Tak ada pendidikan yang berhasil di atas perut yang lapar.
Kalimat sederhana ini menjadi titik tolak pemahaman baru tentang bagaimana bangsa ini harus membangun masa depan.
Sebab, bagaimana mungkin anak bisa belajar dengan fokus kalau ia datang ke sekolah dalam keadaan lapar atau kekurangan gizi?
Program Makan Bergizi Gratis (MBG) yang kini digulirkan oleh pemerintahan Prabowo Subianto membawa cara pandang baru terhadap pendidikan, bahwa mencerdaskan kehidupan bangsa tidak hanya soal kurikulum dan ujian, tetapi juga tentang piring makan dan gizi anak bangsa.
Pendidikan Tak Bisa Dilepaskan dari Gizi
Data dari Kementerian Kesehatan menunjukkan bahwa 21,6% anak balita Indonesia masih mengalami stunting (SSGI 2022).
Angka ini memang sudah menurun dibanding dua dekade lalu yang dimana sekitar 41,5% pada tahun 2000 tetapi tetap tergolong tinggi dibanding negara-negara tetangga seperti Vietnam (19,6%), Malaysia (16,1%), dan Thailand (11,3%).
Masalah gizi ini bukan sekadar isu kesehatan, melainkan persoalan pendidikan dan produktivitas jangka panjang.
Anak yang mengalami kekurangan gizi kronis (stunting) cenderung memiliki daya konsentrasi, kemampuan kognitif, dan prestasi akademik yang lebih rendah.
Penelitian dari Universitas Berkeley (Glewwe & Miguel) menunjukkan bahwa anak yang sehat dan cukup gizi memiliki peluang lebih tinggi untuk menyelesaikan sekolah dan mendapatkan nilai akademik yang lebih baik.
Di sisi lain, World Food Programme (WFP) mencatat bahwa program makanan sekolah di berbagai negara seperti India, Kenya, dan Brasil secara signifikan meningkatkan kehadiran siswa, menurunkan angka putus sekolah, dan memperbaiki nilai ujian.
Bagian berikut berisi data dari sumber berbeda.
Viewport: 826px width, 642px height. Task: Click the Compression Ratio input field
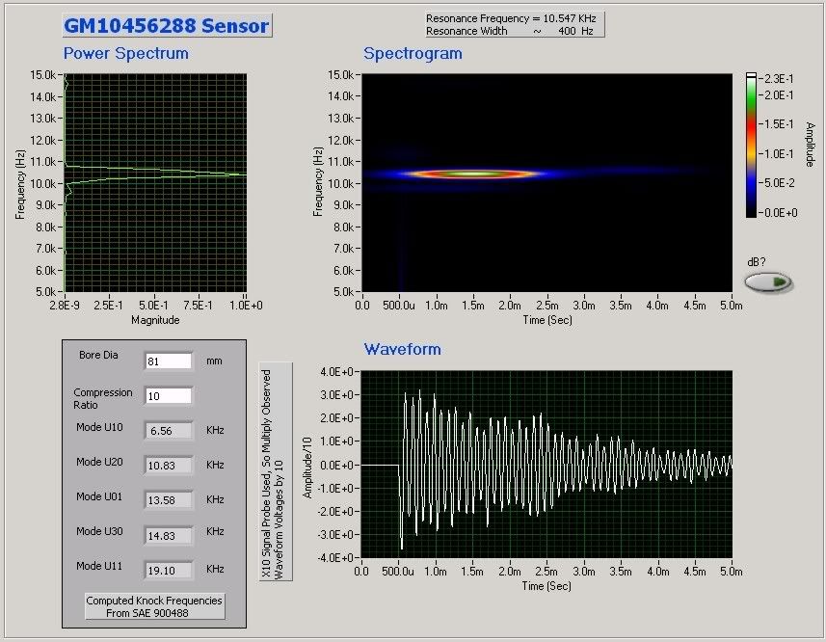pyautogui.click(x=169, y=396)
Artinya, memberi makan anak di sekolah bukan sekadar tindakan sosial, tapi investasi cerdas dalam pendidikan dan pembangunan bangsa.
Melalui program Makan Bergizi Gratis, pemerintah berupaya menyiapkan anak Indonesia agar datang ke kelas dalam keadaan sehat, berenergi, dan siap belajar.
Setiap piring nasi, sayur, dan lauk sederhana yang diterima anak di sekolah adalah simbol kecil dari kehadiran negara di ruang kelas.
Prabowo pernah menegaskan "Pembangunan manusia dimulai dari dapur."
Kalimat ini menggambarkan filosofi bahwa perbaikan mutu pendidikan harus dimulai dari pemenuhan kebutuhan dasar anak-anak.
Sebelum bicara soal kecerdasan buatan atau teknologi digital, bangsa ini perlu memastikan bahwa tidak ada lagi anak sekolah yang belajar dengan perut kosong.
Studi dari Central Michigan University (2023) bahkan menunjukkan, siswa yang mendapatkan asupan bergizi secara teratur menunjukkan peningkatan signifikan dalam fokus, motivasi, dan hasil akademik.
Dengan kata lain, program gizi bukan pelengkap pendidikan melainkan fondasinya.